Einen gehörigen Respekt hatte ich anfangs schon vor dem Ungewohnten. Gleichzeitig ist es natürlich eine prima Übung und fördert Routine, Gefühl und Sicherheit. Mit zunehmender Wiederholung verliert sich die Scheu. Ist das gut?
Ein Erlebnis aus jüngster Zeit hat meinen Respekt vor der Übung wieder deutlich gesteigert. Bei einem vergeblichen Anlassversuch am Boden war plötzlich der Flieger komplett spannungsfrei. Die Ursachenforschung ergab einen winzigen Elekrolytaustritt aus dem vermutlich 8 Jahre alten Akku und in der Folge eine Anschlussfahne am Pluspol, die nur noch aus Grünspan bestand.

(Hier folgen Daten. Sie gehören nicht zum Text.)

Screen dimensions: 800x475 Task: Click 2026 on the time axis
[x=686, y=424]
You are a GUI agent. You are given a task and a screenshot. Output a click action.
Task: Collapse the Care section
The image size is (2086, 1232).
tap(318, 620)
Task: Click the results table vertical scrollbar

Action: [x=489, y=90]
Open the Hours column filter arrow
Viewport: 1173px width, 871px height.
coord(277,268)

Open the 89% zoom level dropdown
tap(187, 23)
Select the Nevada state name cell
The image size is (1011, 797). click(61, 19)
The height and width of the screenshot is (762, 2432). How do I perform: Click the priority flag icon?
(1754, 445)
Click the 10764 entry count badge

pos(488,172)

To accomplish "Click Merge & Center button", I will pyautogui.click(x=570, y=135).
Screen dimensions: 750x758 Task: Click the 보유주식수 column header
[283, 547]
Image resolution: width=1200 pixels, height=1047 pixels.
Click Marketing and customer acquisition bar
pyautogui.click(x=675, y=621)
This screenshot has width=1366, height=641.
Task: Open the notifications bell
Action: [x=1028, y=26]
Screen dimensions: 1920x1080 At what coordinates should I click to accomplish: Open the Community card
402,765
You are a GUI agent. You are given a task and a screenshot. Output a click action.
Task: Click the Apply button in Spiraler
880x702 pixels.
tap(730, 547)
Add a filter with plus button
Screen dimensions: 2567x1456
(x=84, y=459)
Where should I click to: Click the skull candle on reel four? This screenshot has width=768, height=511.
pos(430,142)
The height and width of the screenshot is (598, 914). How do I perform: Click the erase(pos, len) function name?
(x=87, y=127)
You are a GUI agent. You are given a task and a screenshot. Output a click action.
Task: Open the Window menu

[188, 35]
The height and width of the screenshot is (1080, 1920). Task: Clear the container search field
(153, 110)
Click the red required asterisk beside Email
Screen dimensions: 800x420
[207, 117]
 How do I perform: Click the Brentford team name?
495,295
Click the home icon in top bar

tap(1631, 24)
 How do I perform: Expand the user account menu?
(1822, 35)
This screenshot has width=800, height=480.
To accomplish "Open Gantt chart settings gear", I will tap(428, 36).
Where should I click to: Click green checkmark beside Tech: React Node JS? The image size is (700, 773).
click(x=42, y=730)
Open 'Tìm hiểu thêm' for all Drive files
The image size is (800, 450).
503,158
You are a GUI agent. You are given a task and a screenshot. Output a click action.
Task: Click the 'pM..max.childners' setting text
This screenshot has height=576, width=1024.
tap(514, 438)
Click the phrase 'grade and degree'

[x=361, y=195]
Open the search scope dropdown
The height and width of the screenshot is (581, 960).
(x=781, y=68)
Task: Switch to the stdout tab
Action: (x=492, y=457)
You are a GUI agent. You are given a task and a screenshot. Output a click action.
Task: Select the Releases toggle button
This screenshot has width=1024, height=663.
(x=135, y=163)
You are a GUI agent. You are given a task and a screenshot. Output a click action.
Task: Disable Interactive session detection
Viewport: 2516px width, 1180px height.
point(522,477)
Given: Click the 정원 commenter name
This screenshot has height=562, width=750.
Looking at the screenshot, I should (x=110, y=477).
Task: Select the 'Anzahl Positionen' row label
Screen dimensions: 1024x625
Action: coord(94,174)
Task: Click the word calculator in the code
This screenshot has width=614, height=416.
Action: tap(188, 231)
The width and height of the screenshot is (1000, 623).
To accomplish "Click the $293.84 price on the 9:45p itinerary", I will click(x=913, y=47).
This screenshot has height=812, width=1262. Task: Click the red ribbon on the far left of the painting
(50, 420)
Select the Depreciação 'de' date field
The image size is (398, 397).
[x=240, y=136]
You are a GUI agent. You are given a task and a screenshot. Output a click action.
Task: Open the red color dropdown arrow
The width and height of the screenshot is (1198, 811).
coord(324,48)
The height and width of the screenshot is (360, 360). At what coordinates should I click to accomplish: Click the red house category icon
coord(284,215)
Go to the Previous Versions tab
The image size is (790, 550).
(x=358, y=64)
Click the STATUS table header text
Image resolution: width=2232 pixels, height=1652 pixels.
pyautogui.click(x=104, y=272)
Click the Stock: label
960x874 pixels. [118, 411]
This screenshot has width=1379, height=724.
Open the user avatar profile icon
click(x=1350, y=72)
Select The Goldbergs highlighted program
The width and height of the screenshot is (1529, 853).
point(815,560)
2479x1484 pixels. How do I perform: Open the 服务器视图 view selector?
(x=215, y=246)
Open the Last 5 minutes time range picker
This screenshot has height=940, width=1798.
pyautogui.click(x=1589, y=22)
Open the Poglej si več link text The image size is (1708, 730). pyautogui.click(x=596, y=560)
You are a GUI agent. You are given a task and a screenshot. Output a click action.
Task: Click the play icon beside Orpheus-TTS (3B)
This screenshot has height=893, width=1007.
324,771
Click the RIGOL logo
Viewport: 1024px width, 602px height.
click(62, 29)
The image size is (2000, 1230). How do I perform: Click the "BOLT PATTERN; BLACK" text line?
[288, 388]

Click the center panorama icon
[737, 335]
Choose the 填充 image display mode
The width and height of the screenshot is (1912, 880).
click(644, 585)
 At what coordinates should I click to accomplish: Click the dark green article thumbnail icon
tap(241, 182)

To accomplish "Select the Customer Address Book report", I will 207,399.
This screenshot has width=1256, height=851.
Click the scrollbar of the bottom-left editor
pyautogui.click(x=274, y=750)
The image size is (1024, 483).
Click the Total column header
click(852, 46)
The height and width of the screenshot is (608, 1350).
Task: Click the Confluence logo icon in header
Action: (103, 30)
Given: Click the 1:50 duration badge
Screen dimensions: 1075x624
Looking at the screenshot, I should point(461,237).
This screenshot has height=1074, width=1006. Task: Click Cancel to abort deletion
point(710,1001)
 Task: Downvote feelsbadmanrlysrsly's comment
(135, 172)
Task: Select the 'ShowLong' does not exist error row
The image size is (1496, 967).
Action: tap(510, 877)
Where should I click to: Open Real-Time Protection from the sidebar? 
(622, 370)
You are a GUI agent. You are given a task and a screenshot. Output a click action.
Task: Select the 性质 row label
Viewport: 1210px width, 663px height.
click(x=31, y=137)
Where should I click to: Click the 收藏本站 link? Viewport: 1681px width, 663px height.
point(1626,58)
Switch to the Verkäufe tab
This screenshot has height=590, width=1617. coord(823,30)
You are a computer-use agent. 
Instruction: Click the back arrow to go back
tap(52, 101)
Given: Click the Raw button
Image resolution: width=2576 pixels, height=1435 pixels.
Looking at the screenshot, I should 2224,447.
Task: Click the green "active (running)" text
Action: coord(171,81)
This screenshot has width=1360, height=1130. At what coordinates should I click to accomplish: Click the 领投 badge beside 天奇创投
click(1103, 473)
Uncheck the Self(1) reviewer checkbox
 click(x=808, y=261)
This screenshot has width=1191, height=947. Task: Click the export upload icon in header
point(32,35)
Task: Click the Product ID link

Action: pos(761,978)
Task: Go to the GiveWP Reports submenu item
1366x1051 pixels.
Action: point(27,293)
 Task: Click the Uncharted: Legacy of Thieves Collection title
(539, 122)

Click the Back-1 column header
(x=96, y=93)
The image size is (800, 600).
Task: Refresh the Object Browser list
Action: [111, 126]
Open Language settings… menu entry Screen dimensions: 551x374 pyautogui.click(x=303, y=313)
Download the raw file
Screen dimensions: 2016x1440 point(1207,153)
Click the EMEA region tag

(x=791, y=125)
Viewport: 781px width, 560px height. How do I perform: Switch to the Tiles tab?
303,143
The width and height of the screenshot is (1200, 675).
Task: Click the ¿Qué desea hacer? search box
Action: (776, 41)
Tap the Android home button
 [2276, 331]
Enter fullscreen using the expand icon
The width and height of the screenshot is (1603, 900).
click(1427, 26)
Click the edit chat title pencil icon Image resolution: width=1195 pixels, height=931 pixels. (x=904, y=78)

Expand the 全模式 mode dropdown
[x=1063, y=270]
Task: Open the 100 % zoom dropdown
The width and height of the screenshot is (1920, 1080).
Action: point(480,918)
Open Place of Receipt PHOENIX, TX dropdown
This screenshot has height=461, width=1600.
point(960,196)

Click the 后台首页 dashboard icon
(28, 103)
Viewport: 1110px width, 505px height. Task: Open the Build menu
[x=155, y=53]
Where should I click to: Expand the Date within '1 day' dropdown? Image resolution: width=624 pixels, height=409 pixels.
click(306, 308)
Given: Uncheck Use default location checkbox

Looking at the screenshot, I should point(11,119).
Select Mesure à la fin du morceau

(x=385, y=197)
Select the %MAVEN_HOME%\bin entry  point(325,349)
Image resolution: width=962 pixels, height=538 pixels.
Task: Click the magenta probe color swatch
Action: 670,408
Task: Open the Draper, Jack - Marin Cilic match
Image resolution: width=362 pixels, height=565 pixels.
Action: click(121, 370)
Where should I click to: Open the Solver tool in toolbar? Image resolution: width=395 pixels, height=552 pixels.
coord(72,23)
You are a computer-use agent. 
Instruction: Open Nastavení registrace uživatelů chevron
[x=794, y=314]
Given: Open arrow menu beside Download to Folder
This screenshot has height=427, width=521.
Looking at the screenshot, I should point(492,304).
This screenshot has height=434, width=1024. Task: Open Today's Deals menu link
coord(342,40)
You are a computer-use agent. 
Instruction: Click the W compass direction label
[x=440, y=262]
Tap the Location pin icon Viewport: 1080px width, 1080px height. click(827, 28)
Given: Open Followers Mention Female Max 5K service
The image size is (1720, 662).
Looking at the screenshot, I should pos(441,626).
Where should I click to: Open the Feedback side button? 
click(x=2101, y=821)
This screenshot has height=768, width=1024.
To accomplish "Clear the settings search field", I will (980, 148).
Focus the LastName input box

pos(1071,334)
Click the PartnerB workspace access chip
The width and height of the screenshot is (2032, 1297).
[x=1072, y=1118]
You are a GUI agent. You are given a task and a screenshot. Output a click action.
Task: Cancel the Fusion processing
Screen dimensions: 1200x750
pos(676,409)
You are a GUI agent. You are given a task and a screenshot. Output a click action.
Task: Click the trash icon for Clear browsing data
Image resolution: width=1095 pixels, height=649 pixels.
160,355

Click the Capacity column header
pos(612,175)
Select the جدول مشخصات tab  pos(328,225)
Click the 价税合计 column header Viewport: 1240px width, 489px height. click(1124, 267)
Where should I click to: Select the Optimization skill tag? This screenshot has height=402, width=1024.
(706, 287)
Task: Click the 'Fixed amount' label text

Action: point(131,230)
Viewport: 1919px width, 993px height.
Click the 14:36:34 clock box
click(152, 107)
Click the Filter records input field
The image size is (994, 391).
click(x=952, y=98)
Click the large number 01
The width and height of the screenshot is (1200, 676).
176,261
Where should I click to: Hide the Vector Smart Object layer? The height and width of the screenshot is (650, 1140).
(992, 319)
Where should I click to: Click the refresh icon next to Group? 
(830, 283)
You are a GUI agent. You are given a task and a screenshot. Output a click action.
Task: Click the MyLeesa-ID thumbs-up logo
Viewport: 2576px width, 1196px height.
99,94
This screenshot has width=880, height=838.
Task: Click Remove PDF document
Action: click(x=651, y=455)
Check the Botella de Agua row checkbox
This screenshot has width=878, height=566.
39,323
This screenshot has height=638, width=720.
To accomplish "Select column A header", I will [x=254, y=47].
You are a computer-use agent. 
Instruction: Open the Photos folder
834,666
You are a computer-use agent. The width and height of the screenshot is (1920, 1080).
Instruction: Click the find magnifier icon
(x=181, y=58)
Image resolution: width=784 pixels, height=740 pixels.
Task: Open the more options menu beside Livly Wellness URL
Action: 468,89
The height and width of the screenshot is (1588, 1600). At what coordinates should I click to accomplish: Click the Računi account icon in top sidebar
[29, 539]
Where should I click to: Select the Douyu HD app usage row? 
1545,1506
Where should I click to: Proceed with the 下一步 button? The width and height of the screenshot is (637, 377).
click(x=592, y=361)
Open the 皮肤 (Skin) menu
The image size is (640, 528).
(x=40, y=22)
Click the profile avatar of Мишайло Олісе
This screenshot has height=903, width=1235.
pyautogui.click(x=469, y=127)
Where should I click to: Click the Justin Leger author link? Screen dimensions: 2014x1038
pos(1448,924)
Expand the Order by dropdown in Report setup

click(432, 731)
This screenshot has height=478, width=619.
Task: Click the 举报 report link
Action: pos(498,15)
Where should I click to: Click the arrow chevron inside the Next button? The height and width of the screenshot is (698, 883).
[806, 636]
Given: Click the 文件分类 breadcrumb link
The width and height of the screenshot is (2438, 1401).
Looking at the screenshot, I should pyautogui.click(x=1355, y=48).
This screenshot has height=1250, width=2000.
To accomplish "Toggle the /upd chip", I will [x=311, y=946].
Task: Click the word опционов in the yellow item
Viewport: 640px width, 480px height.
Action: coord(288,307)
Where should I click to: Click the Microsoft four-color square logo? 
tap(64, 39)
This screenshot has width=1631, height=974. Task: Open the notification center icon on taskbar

Bei dem Anlassversuch hat sich das Pluskabel dann endgültig vom Akku gelöst.
Ob das zu sehen gewesen wäre? Vielleicht. Falls man auf die Idee kommt, genau dort mit einer gewissen Erwartungshaltung supersorgfältig hinzuschauen. Man sieht nur, was man weiß. Und den Flieger hatte ich erst sei zwei Tagen.
Also: unverhofft kommt oft und reichlich Luft unter der Fläche bei Übungen mit abgestelltem Motor bzw eine gelungene Landeeinteilung sind besser, als sich auf die Wiederstartfähigkeit zu verlassen.